After graduating from Beaux-Arts de Bruxelles, I came back to Korea to apply for a working holiday visa, hoping it would allow me to stay in Europe as long as possible. I’m not sure if that was the first year Hubert came to Korea, but I heard he needed various props and clothes for a Leaf Magazine shoot. I asked my sister, who was a fashion editor at the time, if she could lend some clothes. That was how I first worked as an assistant on one of Hubert’s projects.

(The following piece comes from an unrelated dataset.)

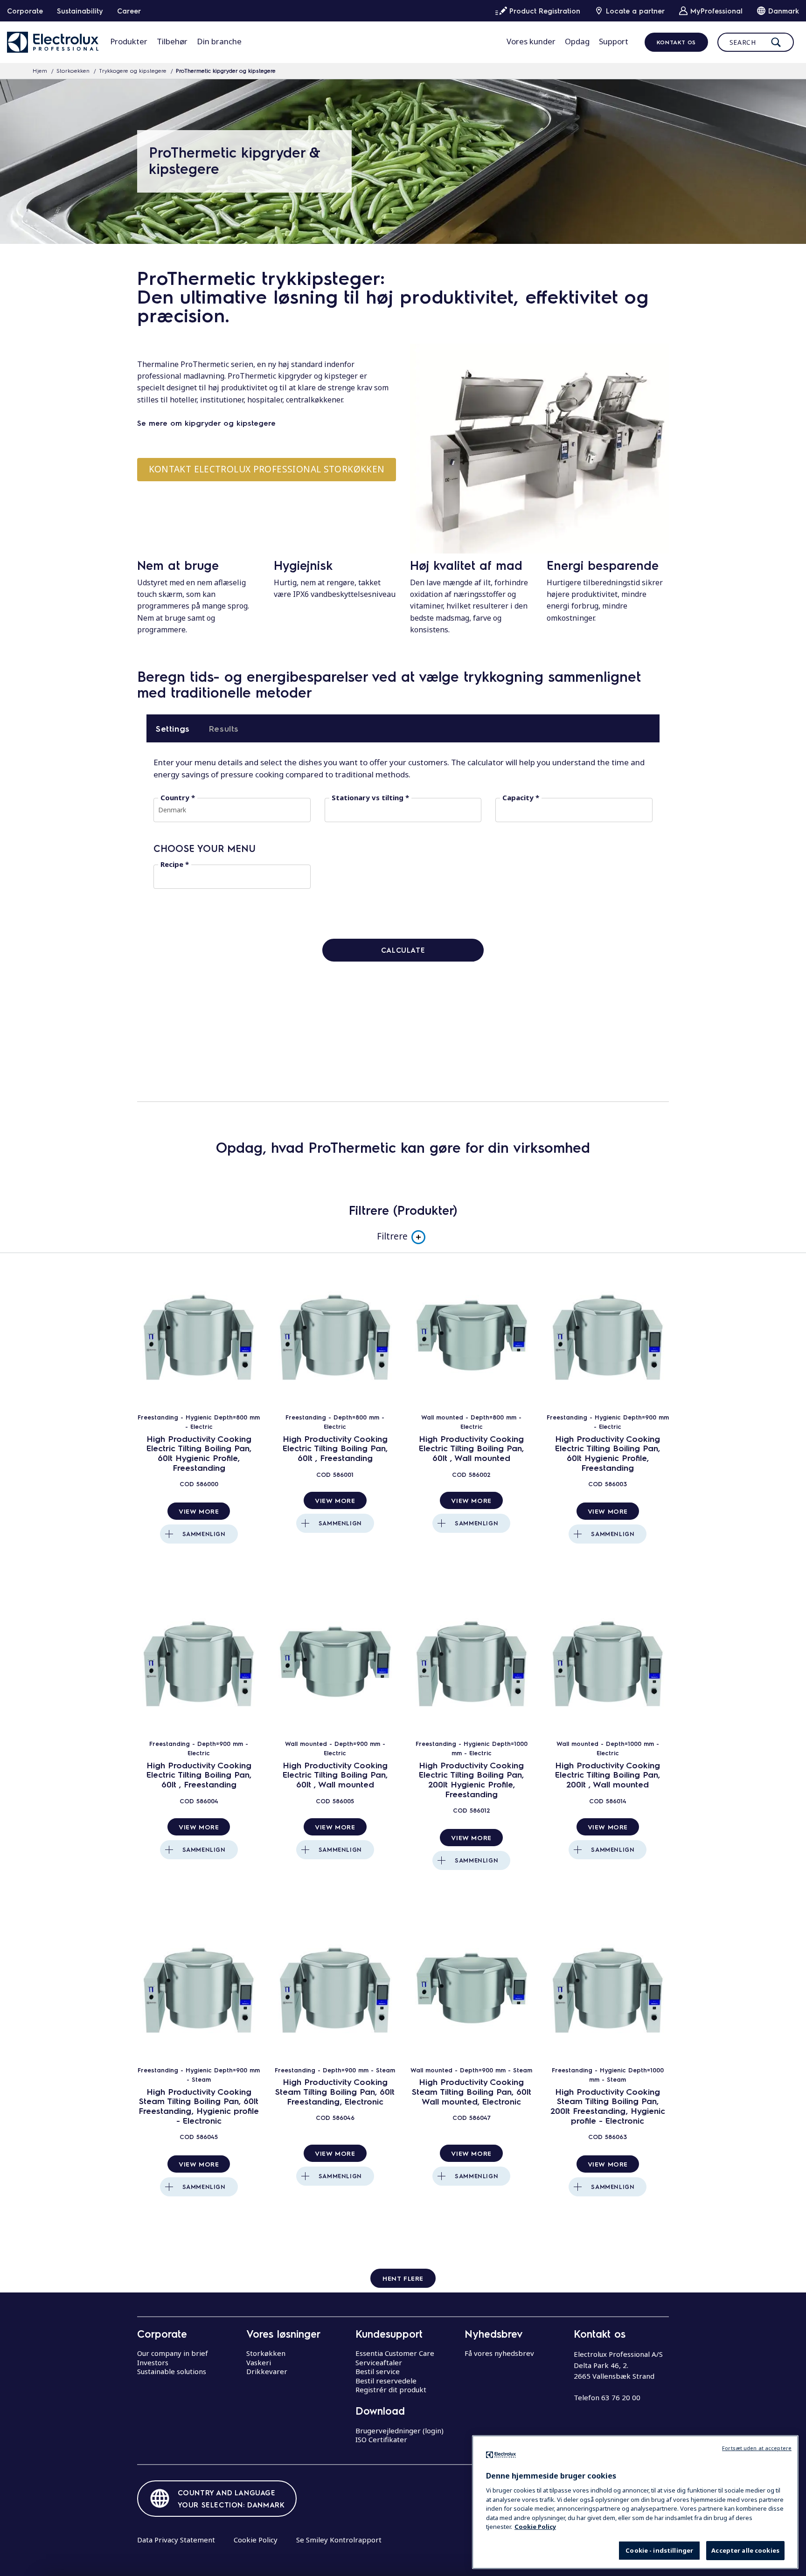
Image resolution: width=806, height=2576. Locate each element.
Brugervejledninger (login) (399, 2430)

Whenever Hubert introduced himself, he had a signature introduction. I can’t remember the full wording, but it always began like this: “I’m a fashion photographer, though sometimes I introduce myself as an image maker rather than simply a photographer.” Looking back at the photos from the Leaf Magazine shoot, they were clearly for a fashion magazine, yet they also felt like an art project. He wanted to create an image of clothes floating from helium balloons on Namsan, so I had to find the lightest clothes possible and large balloons. When I think about the result, I couldn’t say for sure whether it was fashion photography or art photography, but one thing was certain: the image was good.

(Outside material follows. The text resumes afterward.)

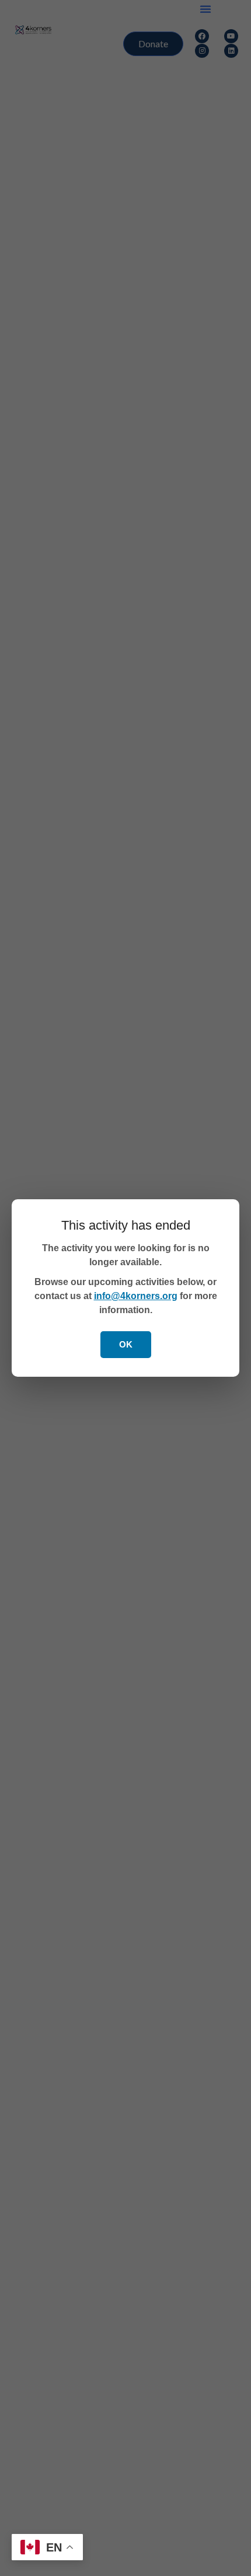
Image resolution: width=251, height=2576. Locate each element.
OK (126, 1344)
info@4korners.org (135, 1296)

Hubert started working on his independent publication, ‘L’idiot utile’, in 2019, and it was through this project that his work became much clearer to me. I returned to Korea in 2020 after nearly ten years of living in Europe, just as COVID began to spread. The following year, Hubert could not come to Korea because of the pandemic. When L’idiot utile was finally published in 2022, seeing several photographic series in one edition—works that sat somewhere between fashion and art—the way he introduced himself began to make more sense. When he came back to Korea that year for Unlimited Edition 14, I was reminded again of his signature introduction. Spending time behind his booth that day, I found myself thinking that his self-introduction suited him well.

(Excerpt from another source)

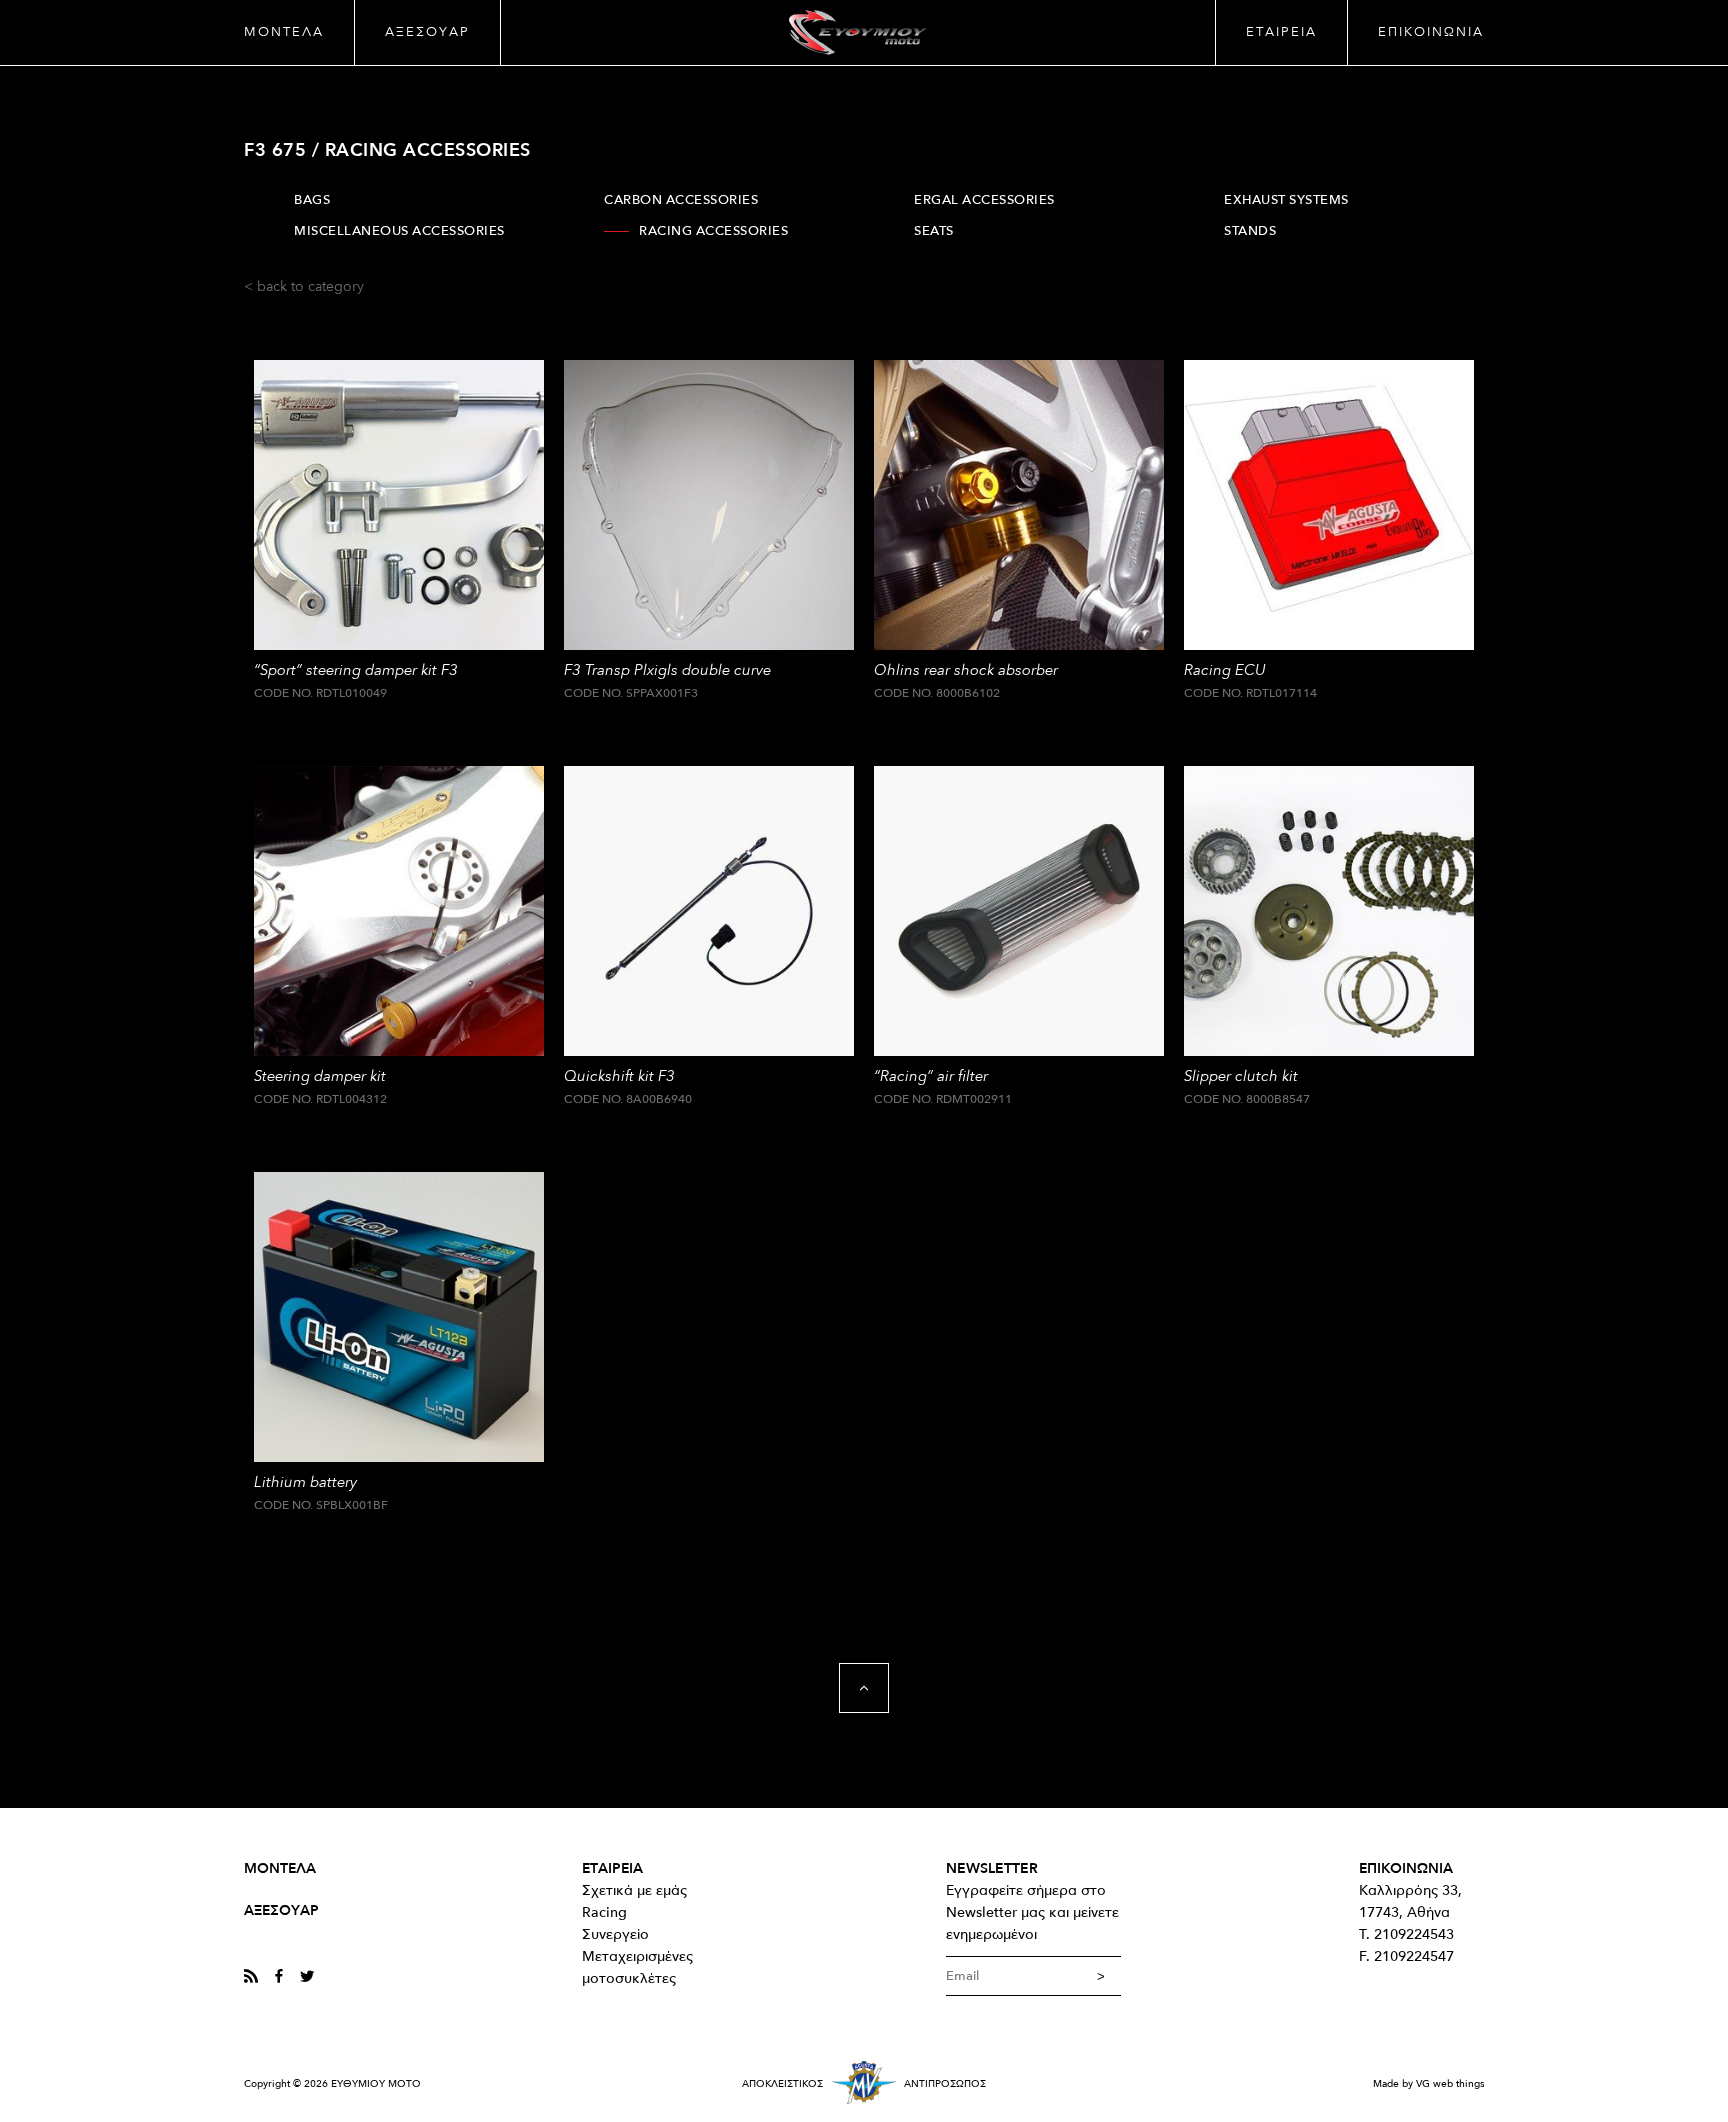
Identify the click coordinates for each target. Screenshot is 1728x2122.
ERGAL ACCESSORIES (984, 200)
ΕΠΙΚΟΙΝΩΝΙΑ (1431, 32)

After that, we met once or twice a year for meals with the same group of friends. One November, we even had an early Christmas party because Hubert wanted one. But when he returned in 2024, I was not in a good state at all. It was my third year at the company, and since I was no longer making art, I felt I had nothing to talk about. Even though I turned down his messages several times, he kept telling me we had to meet. When I finally found the courage to see him, he still remembered the person I had been before. The conversation we had that day stayed with me for a long time.
After leaving my job in early 2025, I finally had the chance to go back to Europe that September. I asked Hubert if we could meet in Paris, but he told me he would be in Korea while I was in Europe. I was planning to be away for two months, from early September to the end of October, so I told him he could stay at my place. Hubert said he would be in Korea for one more month, until November, and would look for a different place afterward.
It was difficult for me to casually suggest that we live together in November. Even though we had seen each other every year, we had never traveled together or spent more than a day together. Still, I began to think it might be good to restart my earlier residency project with him. Seeing it in terms of an “invited artist and an assistant” made the idea much easier to imagine.